__Aufgaben__
1: Prüfe am Text über Walkstoffe, ob diese Aussagen zutreffen: (a) Vor den ersten Walkmühlen wurden die Wollgewebe von Hand oder mit den Füßen verfilzt. (b) Walkstoffe sind leicht und knittern stark. (c) Mischgewebe müssen mindestens 20 % Wolle enthalten. Antworte jeweils mit Ja oder Nein und zitiere die entscheidenden Worte des Textes.
2: Schreib den Text über Walkstoffe im Anschluss an seinen letzten Satz weiter.

__Extrahierter Text__
----------------------------------------

Wenn von Outdoorkleidung die Rede ist, denkt man zunächst an Kapuzenjacken oder Skioveralls aus verschweißten Kunstfasern. Wer sollte auch annehmen, dass es bereits seit Jahrtausenden wind- und wasserabweisende Materialien aus Wolle gibt? Walkstoffe gehören zu diesen Textilien mit historischen Wurzeln. Diese Gewebe besitzen eine dichte, stark verfilzte Oberfläche, die Wind und Wetter zuverlässig abhalten. Die dicken Walkstoffe isolieren zudem, denn sie halten die Körperwärme zurück. Sie sind relativ schwer und knitterarm, weshalb sie sich vor allem für die Verarbeitung zu Jacken und Mänteln eignen. Das funktionelle, strapazierfähige Material war einst vor allem für Kleidungsstücke für die ländliche Bevölkerung in Gebrauch. Heute ist es eine ideale Basis für Kleidung in der Übergangszeit. Die filzige, krause Oberfläche hat einen interessanten Charme und zieht die Blicke auf sich.
Die Verfilzung der Wollgewebe geschieht in aufwendigen Prozeduren. Bevor im Hochmittelalter die ersten Walkmühlen entstanden, geschah das Pressen, Kneten oder Stauchen von Hand oder mit den Füßen. Die Wollgewebe wurden gewaschen und in Bädern mit alkalischen Zusätzen wie Soda verfilzt. Das Spannen, Trocknen, Rauen und Kämmen herausstehender Fasern in eine Richtung, sowie das Scheren überflüssiger Härchen sind nur einige Schritte des weiteren Fertigungsprozesses. Bauern und Handwerker trugen ungefärbte Walkumhänge oder -jacken. Später wurden Loden oder andere Qualitäten landestypisch eingefärbt. Grün, Blau oder Rot sind die typischen Farben für Walkkleidung mit folkloristischem Einschlag. Heute wird Walkstoff maschinell in leicht alkalischen oder sauren Flüssigkeiten unter Stauchen, Kneten oder Schieben hergestellt. Die Qualität des Filzgewebes ist abhängig von der Schafwolle und möglichen Zusätzen von Kunstfasern. Für Mischgewebe gibt es eine Vorgabe von mindestens 20 % Wollanteil.

----------------------------------------

__Datensätze__
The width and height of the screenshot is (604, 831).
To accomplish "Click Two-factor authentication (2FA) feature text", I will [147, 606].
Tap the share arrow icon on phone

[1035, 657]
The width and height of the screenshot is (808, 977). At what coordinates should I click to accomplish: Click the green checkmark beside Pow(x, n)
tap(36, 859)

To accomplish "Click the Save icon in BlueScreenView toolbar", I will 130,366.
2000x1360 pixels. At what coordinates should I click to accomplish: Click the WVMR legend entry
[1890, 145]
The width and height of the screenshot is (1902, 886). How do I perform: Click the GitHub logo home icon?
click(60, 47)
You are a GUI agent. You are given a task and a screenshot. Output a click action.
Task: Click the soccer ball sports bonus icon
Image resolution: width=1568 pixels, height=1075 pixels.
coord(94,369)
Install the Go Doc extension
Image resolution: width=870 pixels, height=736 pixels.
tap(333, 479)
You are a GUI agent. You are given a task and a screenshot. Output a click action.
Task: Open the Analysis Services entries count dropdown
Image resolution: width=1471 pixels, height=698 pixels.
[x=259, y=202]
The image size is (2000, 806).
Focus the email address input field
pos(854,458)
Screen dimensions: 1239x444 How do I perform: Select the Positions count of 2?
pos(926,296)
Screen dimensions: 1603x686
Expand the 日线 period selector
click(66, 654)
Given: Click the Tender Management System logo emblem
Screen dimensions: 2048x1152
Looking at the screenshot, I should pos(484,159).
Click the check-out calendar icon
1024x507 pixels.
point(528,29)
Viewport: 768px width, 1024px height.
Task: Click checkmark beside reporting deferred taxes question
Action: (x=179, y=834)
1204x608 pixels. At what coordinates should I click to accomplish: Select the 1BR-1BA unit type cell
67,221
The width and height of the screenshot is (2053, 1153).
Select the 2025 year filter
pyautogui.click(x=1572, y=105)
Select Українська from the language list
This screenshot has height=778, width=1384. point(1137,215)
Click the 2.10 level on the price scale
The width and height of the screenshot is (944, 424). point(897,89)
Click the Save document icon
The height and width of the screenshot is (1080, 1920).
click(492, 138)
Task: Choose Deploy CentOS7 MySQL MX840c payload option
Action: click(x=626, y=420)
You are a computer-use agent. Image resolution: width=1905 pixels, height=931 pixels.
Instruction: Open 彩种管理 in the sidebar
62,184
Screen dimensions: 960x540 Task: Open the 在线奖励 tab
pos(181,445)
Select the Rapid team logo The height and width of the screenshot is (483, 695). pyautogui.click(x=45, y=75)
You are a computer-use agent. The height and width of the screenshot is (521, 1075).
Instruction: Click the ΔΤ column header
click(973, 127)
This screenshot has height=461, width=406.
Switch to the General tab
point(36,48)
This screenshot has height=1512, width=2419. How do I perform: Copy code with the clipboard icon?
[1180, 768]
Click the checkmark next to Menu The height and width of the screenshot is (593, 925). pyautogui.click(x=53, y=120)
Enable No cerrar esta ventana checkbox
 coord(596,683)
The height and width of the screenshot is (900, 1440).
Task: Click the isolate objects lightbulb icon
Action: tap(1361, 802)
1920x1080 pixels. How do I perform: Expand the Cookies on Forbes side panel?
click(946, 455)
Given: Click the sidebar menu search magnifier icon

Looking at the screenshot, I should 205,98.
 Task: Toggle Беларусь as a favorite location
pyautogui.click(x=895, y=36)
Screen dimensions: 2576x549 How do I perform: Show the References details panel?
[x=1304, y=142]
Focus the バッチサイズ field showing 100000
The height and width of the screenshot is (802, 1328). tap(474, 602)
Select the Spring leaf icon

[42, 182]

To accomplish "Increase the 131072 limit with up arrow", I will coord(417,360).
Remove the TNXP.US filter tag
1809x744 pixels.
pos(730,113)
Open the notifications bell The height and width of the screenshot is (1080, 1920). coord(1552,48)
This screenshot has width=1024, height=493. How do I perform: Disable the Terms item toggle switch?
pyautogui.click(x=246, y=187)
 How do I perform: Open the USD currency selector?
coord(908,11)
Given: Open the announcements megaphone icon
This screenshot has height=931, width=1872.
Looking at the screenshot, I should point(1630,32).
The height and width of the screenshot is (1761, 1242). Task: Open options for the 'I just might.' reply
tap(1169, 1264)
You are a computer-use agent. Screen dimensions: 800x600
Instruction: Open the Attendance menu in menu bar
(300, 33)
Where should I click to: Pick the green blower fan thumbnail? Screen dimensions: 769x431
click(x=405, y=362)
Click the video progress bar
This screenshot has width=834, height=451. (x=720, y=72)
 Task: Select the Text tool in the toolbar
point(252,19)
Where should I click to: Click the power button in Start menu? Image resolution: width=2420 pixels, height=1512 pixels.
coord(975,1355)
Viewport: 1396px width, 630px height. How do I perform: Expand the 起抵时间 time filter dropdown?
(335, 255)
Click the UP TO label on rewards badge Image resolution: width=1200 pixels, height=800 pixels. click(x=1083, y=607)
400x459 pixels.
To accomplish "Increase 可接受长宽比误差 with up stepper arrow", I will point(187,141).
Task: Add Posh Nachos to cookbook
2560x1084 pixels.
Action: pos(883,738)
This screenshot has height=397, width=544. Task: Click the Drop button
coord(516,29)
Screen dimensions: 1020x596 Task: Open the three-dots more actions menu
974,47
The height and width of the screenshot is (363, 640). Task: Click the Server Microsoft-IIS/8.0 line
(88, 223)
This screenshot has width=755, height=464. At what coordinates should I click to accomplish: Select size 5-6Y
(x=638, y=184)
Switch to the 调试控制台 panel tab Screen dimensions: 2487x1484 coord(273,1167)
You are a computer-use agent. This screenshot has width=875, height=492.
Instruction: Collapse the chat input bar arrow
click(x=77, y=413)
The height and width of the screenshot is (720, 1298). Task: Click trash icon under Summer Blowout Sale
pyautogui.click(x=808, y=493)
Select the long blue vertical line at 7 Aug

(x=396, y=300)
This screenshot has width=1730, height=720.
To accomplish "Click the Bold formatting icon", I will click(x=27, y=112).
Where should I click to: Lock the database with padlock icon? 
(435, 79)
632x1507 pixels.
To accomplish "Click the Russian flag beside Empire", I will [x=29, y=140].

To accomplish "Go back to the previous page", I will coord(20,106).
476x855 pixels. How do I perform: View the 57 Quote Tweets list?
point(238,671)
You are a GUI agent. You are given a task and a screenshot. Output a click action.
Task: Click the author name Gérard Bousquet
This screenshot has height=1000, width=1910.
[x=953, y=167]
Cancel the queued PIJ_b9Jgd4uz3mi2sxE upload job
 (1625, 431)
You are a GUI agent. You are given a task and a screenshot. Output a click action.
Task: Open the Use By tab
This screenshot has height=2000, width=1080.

----------------------------------------

__Lösungen__
1:
(a) Ja: „Bevor im Hochmittelalter die ersten Walkmühlen entstanden, geschah das Pressen, Kneten oder Stauchen von Hand oder mit den Füßen.“
(b) Nein: „Sie sind relativ schwer und knitterarm“
(c) Ja: „Für Mischgewebe gibt es eine Vorgabe von mindestens 20 % Wollanteil.“

2:
Traditionell ist Walkstoff in der Trachtenbekleidung besonders weit verbreitet. Im alpenländischen Raum gehört der Janker aus Walkloden zum Dirndl oder der Lederhose. Das Material mit der verfilzten Oberfläche kennt man unter anderem Namen auch in anderen Regionen. In Skandinavien gehören Vadmal oder Kläde zu den gewalkten Textilien. Unter Broadcloth ist eine Walkspezialität aus Großbritannien bekannt, die bis heute zu Outdoorkleidung verarbeitet wird. Die irische Variante ist unter dem Namen Ulstertuch bekannt. Sie erscheint häufig mit einem Dauerbrenner der Mode, einem klassischen Fischgrat-Design. Einen Trachtenjanker tragen modebewusste Damen übrigens auch zu ihren Lieblingsjeans und kombinieren dazu zünftige Bergsteiger-Stiefeletten. Das Cape aus Loden ist ein weiteres Modell, das längst die Modewelt erobert hat und sich universell kombinieren lässt.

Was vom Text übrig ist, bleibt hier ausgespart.